━━━━━ RECORDS ━━━━━

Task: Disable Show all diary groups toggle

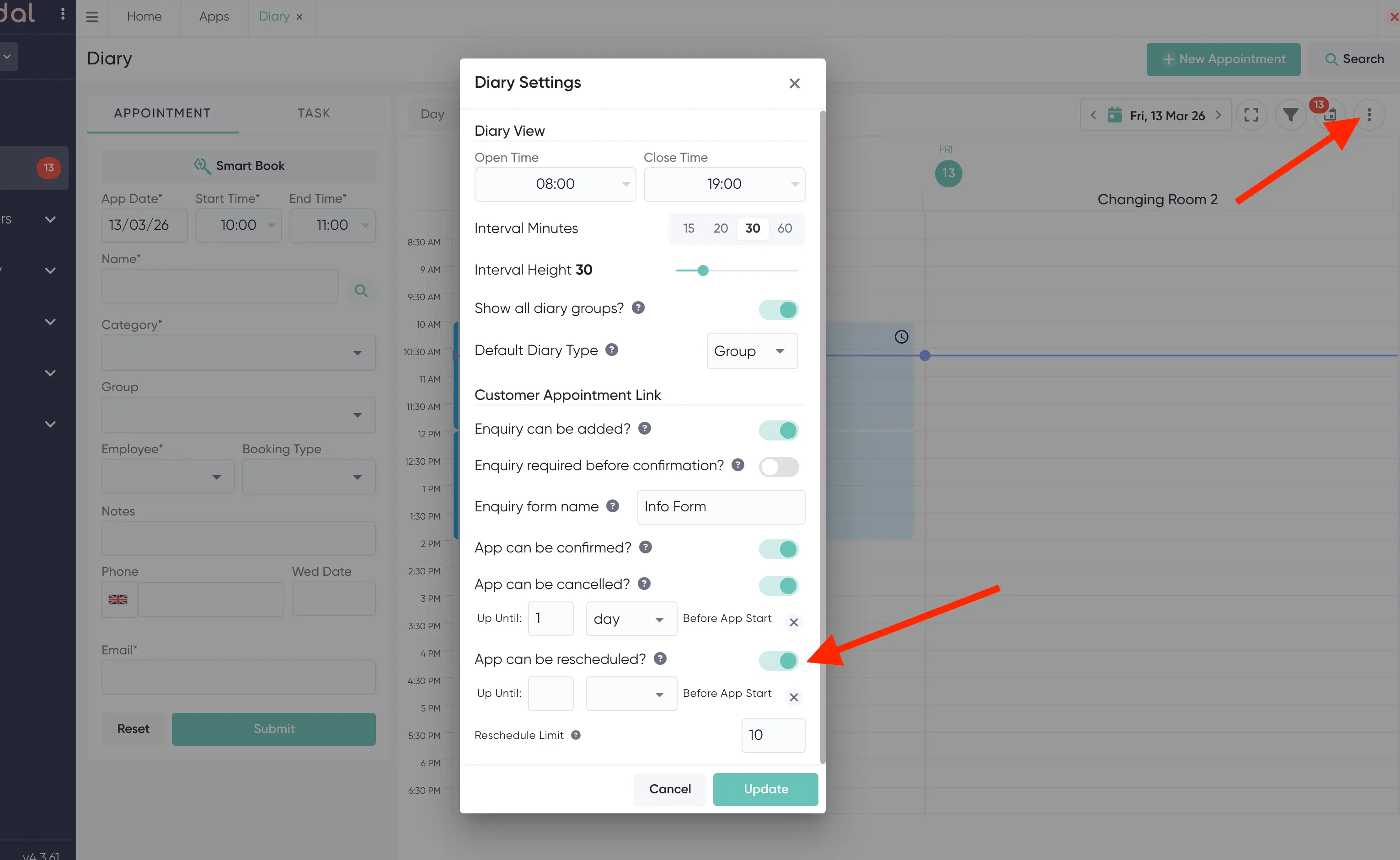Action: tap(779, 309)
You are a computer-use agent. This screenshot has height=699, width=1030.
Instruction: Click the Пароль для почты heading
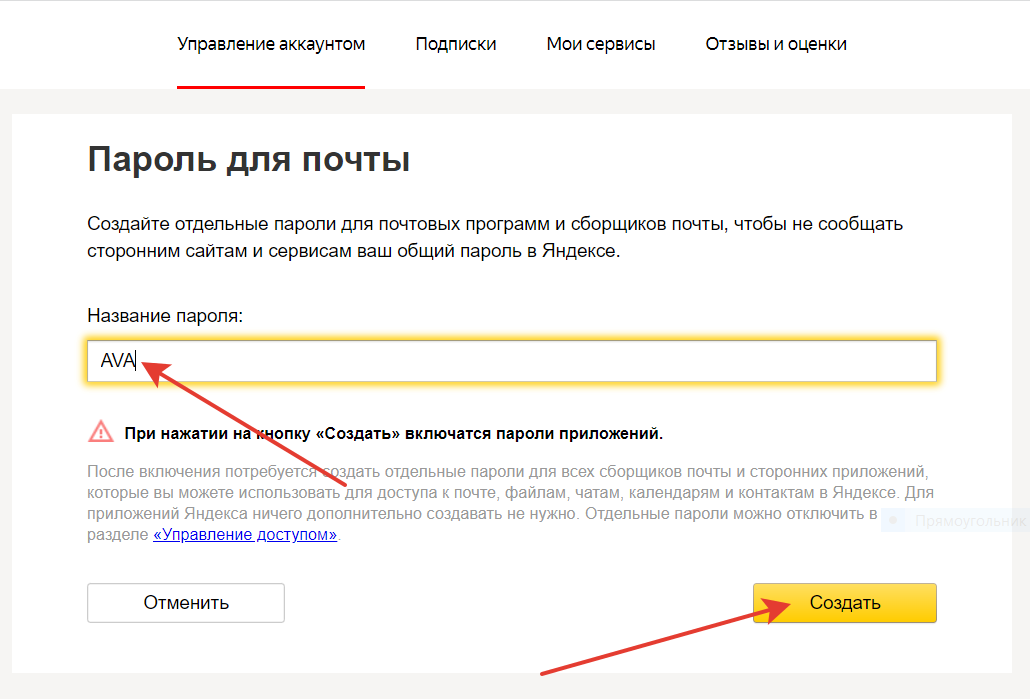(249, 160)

━━━━━

* **EXERCISE DETAILS**:
Quote the text of both records above word for word, and leave the pictures out of your answer.

* **RESULT**:
Task: Disable Show all diary groups toggle

Action: tap(779, 309)
You are a computer-use agent. This screenshot has height=699, width=1030.
Instruction: Click the Пароль для почты heading
(249, 160)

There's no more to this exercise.